#### [Work required]
Please print the entries below exactly, from the line with "Instruction: Uncheck the" through the line with "Image resolution: width=863", including both of those lines and leaving out all others.

########

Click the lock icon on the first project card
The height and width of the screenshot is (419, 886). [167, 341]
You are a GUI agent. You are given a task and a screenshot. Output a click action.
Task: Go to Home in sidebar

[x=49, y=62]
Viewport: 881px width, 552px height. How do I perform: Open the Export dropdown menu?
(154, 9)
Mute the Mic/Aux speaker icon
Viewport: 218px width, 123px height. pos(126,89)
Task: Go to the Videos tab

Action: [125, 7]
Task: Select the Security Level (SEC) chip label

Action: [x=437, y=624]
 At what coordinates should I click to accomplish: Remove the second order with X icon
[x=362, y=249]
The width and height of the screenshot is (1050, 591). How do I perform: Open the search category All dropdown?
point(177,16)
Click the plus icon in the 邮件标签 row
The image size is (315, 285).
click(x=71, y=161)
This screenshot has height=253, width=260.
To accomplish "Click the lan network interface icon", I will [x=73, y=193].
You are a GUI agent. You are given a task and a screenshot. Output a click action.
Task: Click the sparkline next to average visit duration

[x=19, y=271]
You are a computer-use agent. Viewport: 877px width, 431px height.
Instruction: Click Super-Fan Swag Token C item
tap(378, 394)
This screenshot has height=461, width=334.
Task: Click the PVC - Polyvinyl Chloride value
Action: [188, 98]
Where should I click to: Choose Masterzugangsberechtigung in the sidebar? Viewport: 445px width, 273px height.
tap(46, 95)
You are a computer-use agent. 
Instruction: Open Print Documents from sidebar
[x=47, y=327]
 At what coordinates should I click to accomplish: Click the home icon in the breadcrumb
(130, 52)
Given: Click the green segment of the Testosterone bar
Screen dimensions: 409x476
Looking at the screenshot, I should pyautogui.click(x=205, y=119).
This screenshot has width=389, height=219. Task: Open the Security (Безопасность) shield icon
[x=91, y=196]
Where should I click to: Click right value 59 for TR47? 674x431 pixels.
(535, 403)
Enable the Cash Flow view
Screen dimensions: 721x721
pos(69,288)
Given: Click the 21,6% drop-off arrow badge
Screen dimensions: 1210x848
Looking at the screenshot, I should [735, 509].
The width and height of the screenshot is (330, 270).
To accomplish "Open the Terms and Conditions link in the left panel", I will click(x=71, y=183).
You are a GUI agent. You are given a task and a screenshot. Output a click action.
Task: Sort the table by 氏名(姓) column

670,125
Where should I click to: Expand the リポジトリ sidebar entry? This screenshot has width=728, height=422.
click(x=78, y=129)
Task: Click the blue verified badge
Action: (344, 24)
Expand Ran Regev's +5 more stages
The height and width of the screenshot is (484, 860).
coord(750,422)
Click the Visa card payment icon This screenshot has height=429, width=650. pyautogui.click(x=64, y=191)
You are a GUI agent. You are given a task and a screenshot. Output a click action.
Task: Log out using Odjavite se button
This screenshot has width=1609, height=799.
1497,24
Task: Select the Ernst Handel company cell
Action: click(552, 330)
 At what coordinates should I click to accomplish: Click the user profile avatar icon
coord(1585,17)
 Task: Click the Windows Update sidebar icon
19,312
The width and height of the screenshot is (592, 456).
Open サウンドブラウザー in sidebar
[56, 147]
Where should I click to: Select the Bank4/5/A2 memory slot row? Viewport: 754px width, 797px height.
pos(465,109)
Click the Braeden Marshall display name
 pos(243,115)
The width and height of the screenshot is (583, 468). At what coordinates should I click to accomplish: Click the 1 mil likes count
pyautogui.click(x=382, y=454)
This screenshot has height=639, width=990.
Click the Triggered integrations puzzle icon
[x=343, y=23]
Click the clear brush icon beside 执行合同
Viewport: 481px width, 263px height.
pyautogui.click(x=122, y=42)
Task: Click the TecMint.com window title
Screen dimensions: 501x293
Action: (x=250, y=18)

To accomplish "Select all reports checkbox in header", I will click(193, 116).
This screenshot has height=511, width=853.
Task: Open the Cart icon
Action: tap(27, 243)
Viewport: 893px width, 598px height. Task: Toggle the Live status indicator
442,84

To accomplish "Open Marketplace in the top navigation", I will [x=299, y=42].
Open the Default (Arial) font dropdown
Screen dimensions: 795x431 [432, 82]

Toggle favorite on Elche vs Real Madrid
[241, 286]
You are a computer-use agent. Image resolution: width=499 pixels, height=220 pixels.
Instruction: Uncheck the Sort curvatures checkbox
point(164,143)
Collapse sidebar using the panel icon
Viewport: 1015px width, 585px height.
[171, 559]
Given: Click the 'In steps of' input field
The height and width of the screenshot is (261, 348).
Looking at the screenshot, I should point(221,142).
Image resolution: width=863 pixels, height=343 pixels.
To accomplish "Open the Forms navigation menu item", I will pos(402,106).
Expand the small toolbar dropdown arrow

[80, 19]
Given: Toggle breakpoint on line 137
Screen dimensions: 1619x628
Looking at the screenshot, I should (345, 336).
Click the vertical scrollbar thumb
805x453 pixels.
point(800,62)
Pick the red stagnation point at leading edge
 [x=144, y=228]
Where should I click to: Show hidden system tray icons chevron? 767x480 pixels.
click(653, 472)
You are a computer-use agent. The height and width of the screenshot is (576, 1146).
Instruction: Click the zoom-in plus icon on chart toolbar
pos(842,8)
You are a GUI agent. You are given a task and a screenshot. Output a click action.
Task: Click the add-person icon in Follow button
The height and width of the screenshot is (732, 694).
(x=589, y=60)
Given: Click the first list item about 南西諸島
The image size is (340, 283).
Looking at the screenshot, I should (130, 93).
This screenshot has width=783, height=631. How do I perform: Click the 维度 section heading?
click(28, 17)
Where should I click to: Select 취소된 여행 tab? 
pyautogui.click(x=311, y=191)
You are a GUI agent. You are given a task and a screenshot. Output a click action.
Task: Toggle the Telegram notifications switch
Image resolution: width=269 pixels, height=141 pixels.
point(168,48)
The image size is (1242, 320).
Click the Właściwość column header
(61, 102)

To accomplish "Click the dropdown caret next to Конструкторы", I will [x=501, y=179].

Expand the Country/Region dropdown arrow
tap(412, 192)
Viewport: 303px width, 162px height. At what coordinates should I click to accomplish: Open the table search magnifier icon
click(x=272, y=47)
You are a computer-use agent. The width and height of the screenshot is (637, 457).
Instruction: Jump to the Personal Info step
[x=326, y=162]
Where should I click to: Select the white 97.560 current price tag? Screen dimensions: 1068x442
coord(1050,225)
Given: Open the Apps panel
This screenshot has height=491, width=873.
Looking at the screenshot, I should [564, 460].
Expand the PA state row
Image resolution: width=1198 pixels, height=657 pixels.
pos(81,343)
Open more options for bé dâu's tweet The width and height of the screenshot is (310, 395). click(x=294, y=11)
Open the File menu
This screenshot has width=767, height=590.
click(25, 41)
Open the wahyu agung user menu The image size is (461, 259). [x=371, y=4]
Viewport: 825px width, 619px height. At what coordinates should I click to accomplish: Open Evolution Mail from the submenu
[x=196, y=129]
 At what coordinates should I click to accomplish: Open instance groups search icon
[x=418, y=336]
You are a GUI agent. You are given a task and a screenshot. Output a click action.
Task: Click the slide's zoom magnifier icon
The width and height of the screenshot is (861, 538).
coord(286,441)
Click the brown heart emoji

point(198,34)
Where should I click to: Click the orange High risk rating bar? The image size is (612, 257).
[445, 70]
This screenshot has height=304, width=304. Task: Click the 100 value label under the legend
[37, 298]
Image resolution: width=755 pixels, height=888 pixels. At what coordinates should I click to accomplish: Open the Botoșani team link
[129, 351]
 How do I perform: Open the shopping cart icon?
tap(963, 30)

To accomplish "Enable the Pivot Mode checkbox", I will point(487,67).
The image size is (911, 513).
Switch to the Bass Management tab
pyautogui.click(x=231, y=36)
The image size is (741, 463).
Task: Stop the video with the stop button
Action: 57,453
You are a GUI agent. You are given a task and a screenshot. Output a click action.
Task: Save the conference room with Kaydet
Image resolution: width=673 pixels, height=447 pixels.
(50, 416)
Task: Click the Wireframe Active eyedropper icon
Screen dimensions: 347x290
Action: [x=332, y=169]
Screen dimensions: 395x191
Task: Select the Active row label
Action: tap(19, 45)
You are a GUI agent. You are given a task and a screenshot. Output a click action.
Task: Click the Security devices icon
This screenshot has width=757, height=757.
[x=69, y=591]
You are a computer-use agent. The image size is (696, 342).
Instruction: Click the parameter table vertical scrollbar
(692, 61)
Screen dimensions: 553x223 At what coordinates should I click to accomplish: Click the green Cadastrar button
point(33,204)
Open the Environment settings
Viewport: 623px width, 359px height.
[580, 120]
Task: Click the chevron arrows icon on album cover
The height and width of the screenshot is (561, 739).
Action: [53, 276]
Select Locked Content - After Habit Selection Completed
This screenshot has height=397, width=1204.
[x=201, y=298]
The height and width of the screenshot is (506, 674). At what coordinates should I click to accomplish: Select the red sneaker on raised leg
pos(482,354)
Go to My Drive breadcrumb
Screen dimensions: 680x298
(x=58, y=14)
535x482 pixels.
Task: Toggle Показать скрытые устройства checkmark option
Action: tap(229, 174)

########

#### [Written answer]
Instruction: Uncheck the Sort curvatures checkbox
point(164,143)
Collapse sidebar using the panel icon
Viewport: 1015px width, 585px height.
[171, 559]
Given: Click the 'In steps of' input field
The height and width of the screenshot is (261, 348).
Looking at the screenshot, I should point(221,142).
Image resolution: width=863 pixels, height=343 pixels.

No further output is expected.